I recently jotted down some thoughts about how the Witcher may actually be superversive, despite its apparent blighted grayness and nihilistic feel. I’m still thinking on that, but it does look like it checks off a lot of Russell’s boxes. I’ll write more about it in the near future.
While I was musing on the nature of Geralt and Yennefer’s relationship as one of their most redemptive aspects, a Google + post of Jeffro’s from a couple weeks ago came to mind.

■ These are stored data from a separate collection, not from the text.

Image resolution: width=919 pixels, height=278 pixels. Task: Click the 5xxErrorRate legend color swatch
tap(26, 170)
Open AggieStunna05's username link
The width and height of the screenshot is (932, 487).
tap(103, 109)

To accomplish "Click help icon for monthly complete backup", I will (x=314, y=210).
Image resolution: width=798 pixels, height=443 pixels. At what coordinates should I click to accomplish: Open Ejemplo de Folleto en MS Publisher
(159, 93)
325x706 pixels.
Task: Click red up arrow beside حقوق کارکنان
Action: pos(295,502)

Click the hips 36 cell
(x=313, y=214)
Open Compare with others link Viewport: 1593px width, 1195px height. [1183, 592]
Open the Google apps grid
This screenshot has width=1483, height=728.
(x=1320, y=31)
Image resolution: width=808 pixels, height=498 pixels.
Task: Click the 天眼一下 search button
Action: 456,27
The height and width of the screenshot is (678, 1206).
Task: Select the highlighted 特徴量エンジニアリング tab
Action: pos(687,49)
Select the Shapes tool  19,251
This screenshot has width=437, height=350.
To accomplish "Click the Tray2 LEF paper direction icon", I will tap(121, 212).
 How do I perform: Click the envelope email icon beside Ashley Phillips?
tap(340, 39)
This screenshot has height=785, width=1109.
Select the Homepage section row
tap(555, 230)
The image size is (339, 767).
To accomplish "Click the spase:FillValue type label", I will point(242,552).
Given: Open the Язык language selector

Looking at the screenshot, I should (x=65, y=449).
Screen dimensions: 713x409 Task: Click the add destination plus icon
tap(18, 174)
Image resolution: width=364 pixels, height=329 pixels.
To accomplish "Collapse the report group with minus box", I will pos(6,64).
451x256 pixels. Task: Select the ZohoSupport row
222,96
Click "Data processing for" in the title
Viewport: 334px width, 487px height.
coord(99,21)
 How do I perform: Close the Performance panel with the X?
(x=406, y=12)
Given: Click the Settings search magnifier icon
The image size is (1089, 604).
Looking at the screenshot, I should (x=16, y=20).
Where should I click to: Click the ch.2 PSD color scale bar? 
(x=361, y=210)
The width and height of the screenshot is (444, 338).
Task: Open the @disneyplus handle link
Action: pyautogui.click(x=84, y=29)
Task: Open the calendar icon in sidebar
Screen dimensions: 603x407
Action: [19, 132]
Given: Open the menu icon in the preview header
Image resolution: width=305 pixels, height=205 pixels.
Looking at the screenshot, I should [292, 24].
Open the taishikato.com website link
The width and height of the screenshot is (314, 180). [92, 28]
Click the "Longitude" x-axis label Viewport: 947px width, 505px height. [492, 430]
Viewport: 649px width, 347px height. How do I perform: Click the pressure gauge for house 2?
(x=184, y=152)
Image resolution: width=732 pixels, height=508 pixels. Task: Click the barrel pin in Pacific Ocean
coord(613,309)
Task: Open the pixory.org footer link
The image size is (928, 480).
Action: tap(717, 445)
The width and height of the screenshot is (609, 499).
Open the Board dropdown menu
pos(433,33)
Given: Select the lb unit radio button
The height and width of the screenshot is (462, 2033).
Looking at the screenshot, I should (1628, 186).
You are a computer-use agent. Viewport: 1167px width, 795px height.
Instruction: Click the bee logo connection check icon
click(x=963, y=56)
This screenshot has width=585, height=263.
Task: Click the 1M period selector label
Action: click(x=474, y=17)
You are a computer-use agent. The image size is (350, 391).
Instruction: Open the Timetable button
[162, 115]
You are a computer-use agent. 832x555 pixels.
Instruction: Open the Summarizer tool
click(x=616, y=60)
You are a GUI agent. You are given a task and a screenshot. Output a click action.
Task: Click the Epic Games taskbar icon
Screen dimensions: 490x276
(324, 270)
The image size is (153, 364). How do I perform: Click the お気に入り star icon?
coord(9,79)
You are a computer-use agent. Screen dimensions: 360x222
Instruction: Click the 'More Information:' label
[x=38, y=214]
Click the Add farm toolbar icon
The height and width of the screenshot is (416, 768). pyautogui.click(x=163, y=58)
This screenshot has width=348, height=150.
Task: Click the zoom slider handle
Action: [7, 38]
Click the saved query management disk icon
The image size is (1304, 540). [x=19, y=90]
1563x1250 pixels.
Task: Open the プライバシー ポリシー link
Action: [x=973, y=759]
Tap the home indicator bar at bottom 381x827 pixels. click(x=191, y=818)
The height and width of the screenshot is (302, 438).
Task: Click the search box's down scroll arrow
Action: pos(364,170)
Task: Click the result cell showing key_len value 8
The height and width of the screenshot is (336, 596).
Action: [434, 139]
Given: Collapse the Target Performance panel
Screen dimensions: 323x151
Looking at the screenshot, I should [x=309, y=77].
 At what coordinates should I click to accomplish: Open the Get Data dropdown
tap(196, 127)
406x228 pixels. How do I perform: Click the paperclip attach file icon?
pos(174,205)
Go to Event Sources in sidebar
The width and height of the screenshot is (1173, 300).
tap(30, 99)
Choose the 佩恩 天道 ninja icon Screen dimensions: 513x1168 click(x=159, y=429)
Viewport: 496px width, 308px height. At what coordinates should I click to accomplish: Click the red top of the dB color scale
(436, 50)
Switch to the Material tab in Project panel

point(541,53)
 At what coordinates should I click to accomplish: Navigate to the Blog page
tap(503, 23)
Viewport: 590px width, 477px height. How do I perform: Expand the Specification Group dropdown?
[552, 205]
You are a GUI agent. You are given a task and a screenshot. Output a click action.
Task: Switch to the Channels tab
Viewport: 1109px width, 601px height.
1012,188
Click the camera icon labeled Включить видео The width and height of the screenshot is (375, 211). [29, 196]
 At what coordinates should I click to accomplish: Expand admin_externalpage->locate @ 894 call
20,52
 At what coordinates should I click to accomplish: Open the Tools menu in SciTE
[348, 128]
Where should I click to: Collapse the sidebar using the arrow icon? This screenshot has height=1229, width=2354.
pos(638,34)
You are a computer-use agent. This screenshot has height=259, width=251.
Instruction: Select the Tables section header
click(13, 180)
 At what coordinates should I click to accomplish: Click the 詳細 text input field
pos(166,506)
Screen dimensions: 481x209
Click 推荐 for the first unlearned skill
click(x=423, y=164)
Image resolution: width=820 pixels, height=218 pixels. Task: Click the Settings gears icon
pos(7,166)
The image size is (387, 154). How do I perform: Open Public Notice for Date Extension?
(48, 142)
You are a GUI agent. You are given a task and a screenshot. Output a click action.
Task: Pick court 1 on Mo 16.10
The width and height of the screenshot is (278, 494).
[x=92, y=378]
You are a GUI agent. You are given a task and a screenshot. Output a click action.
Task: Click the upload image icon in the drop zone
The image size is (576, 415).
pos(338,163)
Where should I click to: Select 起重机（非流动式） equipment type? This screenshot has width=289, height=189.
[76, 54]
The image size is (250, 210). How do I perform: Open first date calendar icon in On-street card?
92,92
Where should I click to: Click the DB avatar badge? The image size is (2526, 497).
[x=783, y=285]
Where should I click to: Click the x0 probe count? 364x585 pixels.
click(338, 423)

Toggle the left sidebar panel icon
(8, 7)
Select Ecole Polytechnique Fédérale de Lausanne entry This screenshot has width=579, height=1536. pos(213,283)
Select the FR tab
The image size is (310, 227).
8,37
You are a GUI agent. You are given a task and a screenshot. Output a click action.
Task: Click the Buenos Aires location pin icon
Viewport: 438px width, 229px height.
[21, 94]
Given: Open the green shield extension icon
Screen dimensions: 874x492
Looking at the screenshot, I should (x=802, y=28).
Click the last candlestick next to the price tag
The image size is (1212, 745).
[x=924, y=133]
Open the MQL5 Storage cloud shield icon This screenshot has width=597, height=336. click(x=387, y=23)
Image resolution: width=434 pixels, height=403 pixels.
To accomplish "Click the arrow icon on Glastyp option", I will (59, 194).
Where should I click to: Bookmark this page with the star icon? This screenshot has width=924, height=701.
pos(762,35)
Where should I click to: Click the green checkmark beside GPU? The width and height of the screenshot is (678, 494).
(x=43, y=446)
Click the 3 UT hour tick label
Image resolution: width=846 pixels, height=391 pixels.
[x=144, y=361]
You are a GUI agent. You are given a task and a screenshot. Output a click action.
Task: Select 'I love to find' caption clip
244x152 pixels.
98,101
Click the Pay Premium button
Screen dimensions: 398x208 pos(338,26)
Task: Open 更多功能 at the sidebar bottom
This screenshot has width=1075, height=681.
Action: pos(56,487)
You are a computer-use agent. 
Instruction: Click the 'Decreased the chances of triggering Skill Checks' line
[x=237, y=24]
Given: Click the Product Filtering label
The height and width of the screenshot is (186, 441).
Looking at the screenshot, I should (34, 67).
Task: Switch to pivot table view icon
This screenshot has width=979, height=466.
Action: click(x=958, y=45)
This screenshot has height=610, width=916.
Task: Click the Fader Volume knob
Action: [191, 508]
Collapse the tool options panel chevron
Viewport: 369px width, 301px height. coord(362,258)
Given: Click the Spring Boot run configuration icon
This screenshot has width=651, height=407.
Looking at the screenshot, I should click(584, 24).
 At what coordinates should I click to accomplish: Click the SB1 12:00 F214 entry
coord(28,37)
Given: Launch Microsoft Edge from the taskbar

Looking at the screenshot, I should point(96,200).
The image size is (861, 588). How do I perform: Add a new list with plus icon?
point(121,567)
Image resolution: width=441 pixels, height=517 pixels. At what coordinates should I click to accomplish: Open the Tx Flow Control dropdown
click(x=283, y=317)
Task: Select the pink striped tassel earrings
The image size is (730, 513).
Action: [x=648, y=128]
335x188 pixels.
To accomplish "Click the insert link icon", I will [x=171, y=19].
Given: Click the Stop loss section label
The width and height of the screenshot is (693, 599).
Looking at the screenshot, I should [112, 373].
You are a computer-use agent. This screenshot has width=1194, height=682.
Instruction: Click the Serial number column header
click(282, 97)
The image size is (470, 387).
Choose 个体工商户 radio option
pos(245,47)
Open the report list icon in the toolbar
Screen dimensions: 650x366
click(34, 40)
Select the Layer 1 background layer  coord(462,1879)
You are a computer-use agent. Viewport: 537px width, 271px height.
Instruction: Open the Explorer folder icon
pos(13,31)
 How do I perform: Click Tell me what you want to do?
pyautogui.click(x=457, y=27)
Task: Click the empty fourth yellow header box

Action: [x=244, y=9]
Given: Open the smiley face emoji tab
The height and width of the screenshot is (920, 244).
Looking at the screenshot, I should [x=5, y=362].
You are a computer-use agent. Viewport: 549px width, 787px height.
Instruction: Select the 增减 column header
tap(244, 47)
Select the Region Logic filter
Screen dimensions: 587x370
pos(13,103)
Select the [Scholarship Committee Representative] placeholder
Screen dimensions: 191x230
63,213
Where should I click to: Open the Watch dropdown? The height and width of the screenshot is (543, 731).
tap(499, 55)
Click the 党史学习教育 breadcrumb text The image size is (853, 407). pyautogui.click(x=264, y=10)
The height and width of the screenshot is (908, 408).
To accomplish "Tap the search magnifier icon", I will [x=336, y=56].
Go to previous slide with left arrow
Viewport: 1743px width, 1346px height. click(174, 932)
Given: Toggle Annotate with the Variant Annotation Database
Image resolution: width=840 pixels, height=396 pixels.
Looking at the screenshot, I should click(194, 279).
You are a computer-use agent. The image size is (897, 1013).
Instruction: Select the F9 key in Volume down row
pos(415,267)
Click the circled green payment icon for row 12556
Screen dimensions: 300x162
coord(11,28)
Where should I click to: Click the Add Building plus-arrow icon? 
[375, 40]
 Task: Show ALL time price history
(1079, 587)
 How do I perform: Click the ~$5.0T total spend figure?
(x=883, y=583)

In my mind at least, when measuring whether a story is supervisive, it may be that not all points are equally weighted. This emphasis on love and family seems to me to endow more “superversive points” than some other common elements. That’s not to say, of course, that all stories involving love and elevating the family are superversive, but it sure don’t hurt.
I’ve been pondering this as I get into Moorcock’s Elric stories, as well. The Albino Emperor comes from an evil, demon-worshiping society. But even when he gives into societal pressure, Moorcock takes pains to show that Elric’s not such a bad guy, and he’s just trying to do what’s best for his people, or for the woman he loves. I think this is kind of bullshit, honestly. In refusing to wield his power to vanquish clear and present evils early on in the story, he opens the door to more sinister forces and avoidable tragedy. But one thing I will give him – unlike many of his kind, it seems, he loves. He certainly cares for the princess Cymoril, to the point that he would risk his life. That love is worth something, right?
So is Elric superversive? You’d probably have to be familiar with the larger body of works and/or with the Eternal Champion storyline to answer that. Maybe I’ll get there someday.
But for now I continue to ponder the weight and importance of romantic love and consummation, as Jeffro put it, in classic and transcendent modern SFF.